→ Supplied records

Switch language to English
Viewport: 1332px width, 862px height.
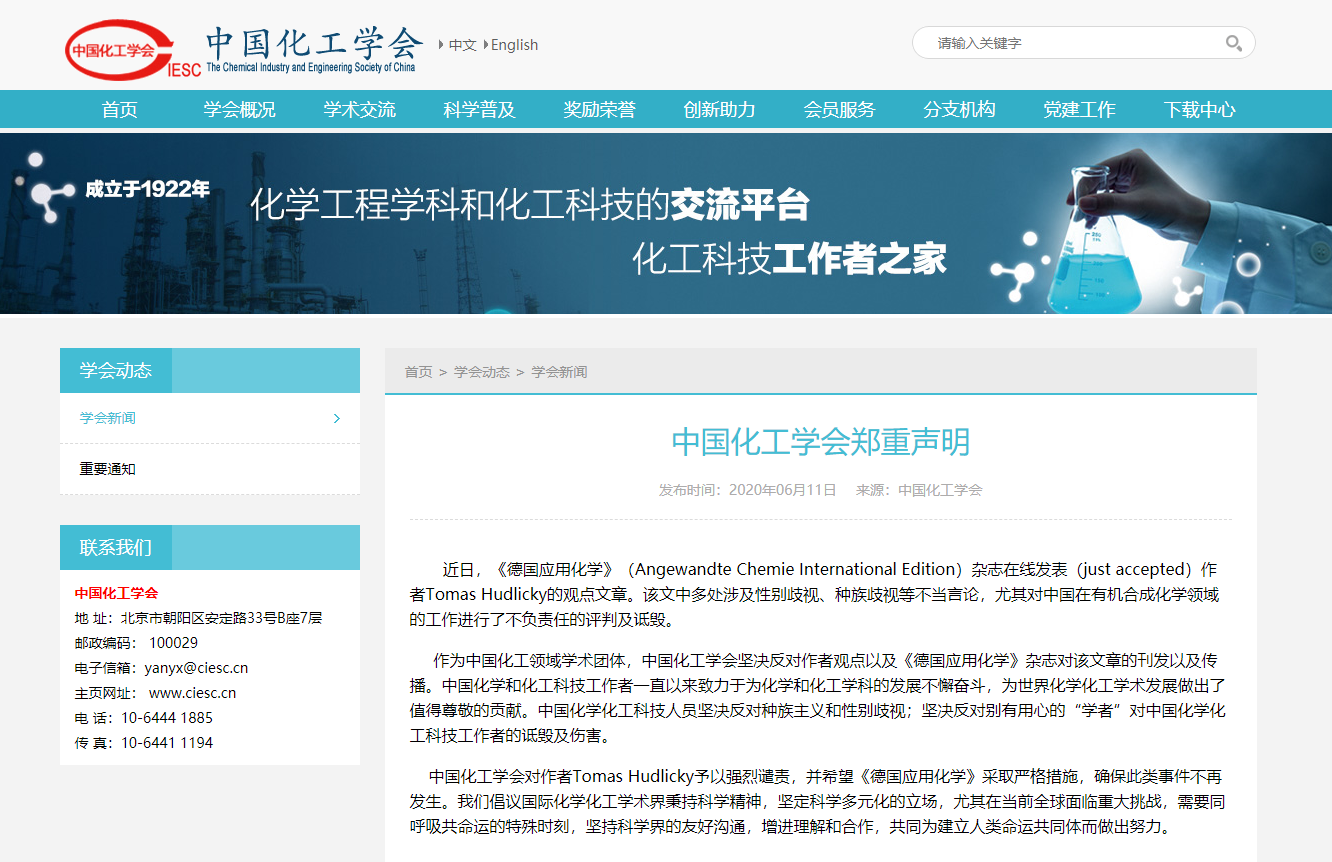click(514, 45)
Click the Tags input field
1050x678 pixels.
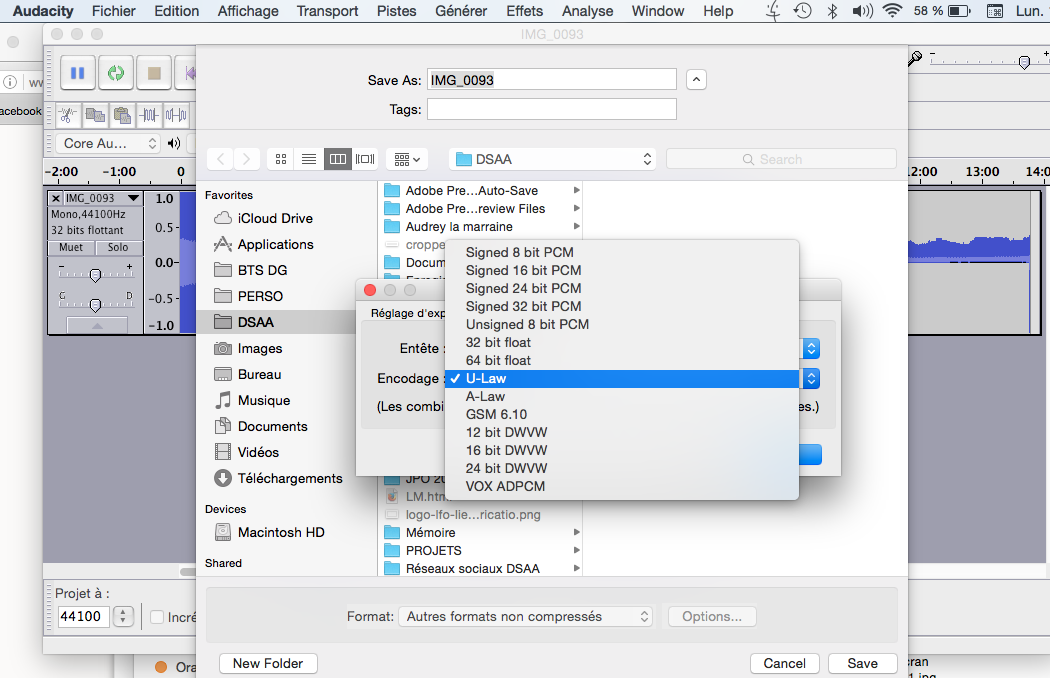(551, 109)
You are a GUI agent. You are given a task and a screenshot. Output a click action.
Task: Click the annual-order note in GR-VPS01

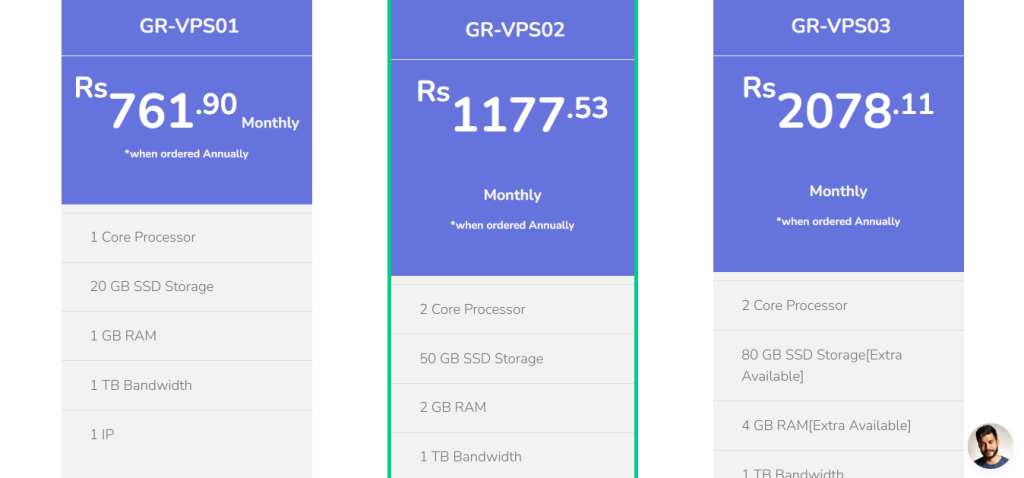[x=187, y=154]
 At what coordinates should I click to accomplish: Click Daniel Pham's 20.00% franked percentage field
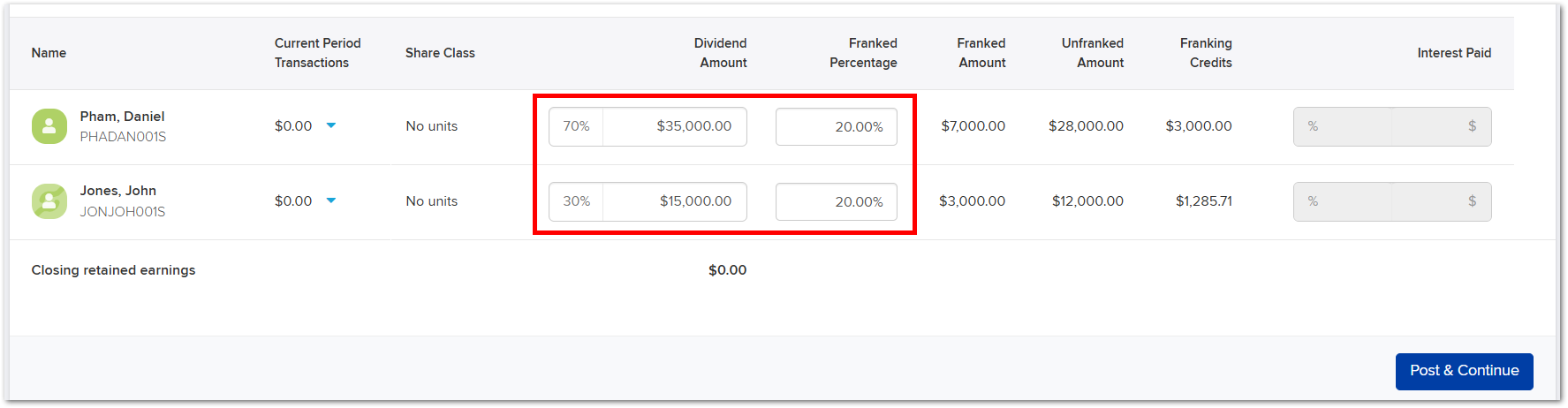[837, 126]
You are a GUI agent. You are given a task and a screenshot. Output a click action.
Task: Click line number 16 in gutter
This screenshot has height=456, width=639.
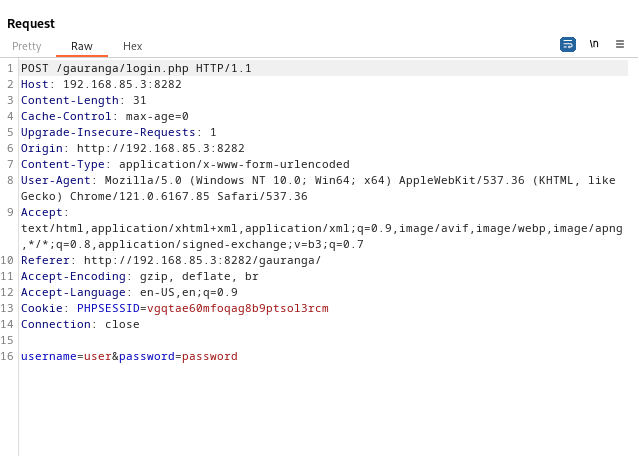(x=8, y=356)
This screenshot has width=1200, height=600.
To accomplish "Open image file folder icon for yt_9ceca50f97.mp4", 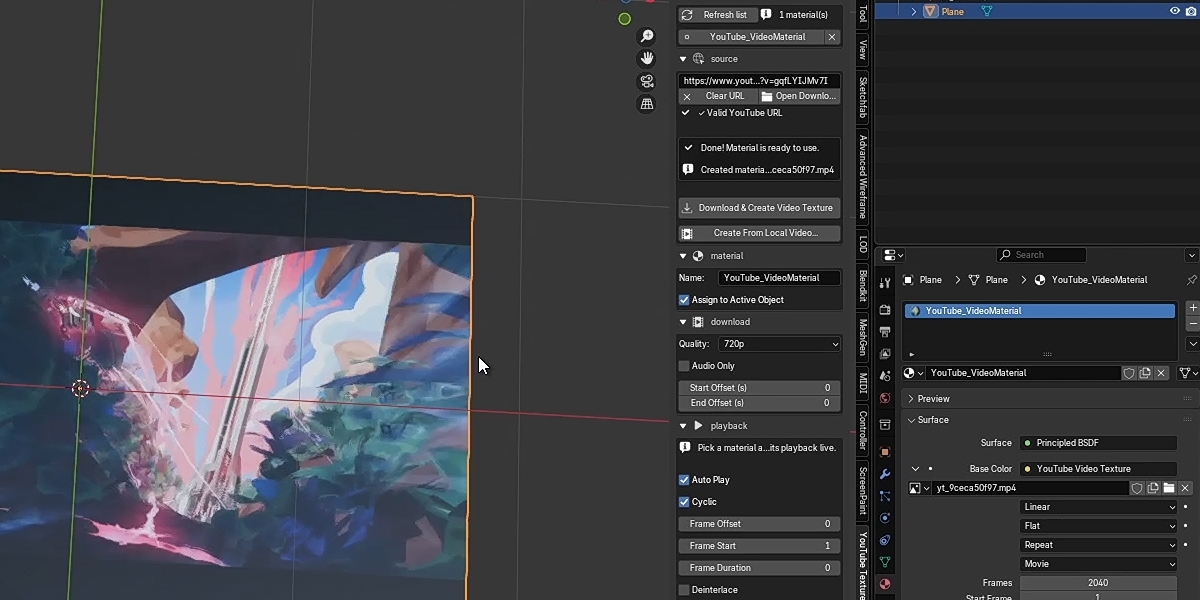I will (x=1168, y=488).
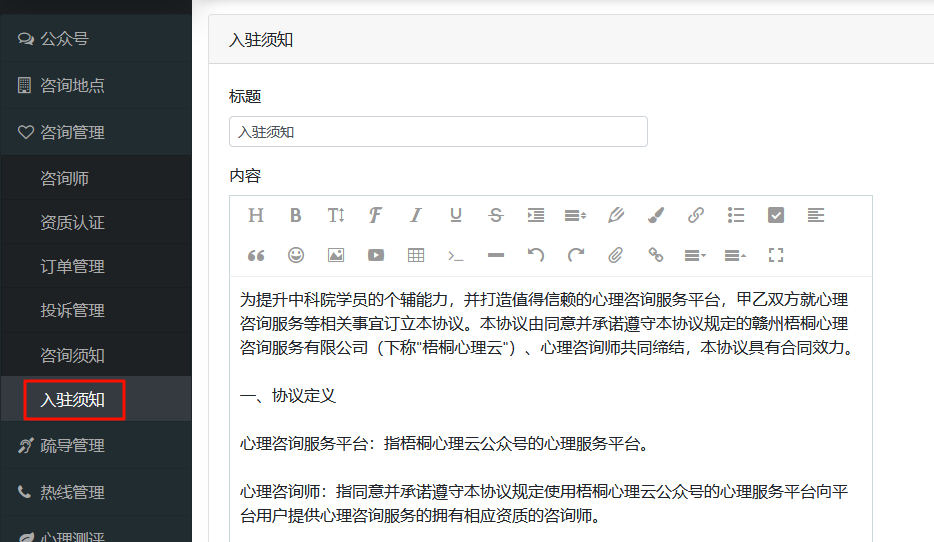Apply strikethrough formatting

coord(496,215)
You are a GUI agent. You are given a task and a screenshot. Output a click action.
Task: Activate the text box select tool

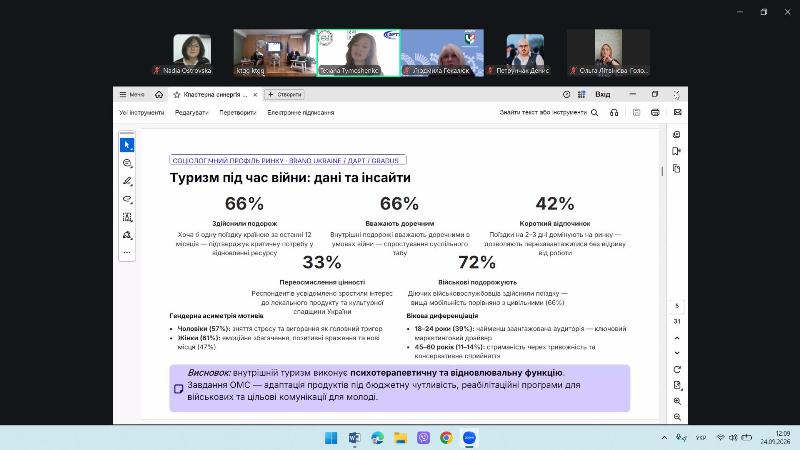click(x=127, y=217)
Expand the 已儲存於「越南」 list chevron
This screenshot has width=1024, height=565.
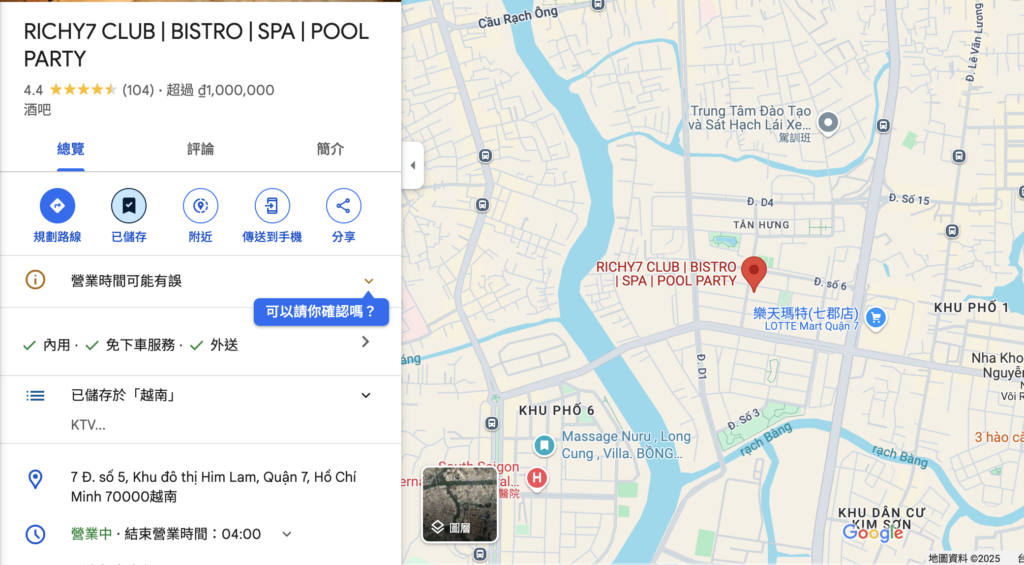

→ Work to complete
Print exactly, and only, the lines from the one with "Task: Activate the text box select tool" through the last line of the listing above. No pictures belong in the copy.

→ Task solution
Task: Activate the text box select tool

click(x=127, y=217)
Expand the 已儲存於「越南」 list chevron
This screenshot has width=1024, height=565.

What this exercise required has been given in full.